* WORK REQUIRED:
Going through the data below, please show each line containing the string "will".

·····

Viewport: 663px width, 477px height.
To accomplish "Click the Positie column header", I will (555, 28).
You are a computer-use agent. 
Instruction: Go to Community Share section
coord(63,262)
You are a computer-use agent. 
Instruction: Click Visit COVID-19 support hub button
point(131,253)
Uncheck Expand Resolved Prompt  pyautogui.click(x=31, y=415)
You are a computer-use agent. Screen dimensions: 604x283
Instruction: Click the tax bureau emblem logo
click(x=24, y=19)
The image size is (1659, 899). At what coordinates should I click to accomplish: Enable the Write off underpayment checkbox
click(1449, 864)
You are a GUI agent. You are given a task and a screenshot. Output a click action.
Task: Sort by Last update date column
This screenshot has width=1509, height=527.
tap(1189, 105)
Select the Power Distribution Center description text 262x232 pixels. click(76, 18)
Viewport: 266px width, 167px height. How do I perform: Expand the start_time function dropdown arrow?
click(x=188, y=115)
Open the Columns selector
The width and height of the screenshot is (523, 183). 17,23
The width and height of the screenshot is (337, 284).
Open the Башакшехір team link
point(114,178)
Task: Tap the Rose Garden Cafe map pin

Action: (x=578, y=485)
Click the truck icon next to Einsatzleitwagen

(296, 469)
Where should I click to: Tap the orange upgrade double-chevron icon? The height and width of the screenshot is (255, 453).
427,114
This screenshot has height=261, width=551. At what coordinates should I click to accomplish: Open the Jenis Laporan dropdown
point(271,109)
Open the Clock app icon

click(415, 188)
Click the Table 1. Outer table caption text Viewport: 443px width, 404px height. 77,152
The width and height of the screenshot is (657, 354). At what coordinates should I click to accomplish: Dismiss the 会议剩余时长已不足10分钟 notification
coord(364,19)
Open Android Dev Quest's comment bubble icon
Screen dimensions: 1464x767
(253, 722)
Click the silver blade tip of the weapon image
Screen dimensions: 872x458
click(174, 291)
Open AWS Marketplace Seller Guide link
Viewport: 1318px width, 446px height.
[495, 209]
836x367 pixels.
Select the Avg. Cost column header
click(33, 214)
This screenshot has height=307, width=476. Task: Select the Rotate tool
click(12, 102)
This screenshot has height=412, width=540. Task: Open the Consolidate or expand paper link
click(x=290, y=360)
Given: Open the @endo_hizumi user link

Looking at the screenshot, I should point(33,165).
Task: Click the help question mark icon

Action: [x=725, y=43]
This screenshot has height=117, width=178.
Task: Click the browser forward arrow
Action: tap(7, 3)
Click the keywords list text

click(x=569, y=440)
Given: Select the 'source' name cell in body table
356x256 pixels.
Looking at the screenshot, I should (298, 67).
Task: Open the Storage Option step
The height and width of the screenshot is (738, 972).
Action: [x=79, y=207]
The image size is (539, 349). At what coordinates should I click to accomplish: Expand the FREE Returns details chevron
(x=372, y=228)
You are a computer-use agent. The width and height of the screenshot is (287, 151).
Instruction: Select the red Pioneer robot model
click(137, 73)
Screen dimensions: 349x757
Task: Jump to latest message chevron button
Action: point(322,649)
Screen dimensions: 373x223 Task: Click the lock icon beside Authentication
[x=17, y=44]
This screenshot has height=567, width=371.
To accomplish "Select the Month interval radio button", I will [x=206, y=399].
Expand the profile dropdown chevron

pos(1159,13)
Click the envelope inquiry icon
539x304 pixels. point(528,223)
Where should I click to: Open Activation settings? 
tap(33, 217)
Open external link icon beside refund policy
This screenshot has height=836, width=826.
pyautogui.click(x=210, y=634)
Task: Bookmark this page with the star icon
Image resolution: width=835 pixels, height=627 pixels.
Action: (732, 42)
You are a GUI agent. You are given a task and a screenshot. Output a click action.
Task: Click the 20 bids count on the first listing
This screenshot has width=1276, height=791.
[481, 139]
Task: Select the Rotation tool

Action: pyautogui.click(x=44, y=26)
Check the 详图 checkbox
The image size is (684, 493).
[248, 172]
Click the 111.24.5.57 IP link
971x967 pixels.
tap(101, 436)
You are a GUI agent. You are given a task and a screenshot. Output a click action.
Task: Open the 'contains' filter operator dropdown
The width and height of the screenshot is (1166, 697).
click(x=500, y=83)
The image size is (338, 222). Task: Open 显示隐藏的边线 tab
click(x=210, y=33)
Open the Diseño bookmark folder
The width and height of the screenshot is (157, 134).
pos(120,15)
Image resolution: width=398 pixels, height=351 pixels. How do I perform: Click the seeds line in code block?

·····

* YOUR RESPONSE:
To accomplish "Click the Positie column header", I will (555, 28).
To accomplish "Select the Month interval radio button", I will [x=206, y=399].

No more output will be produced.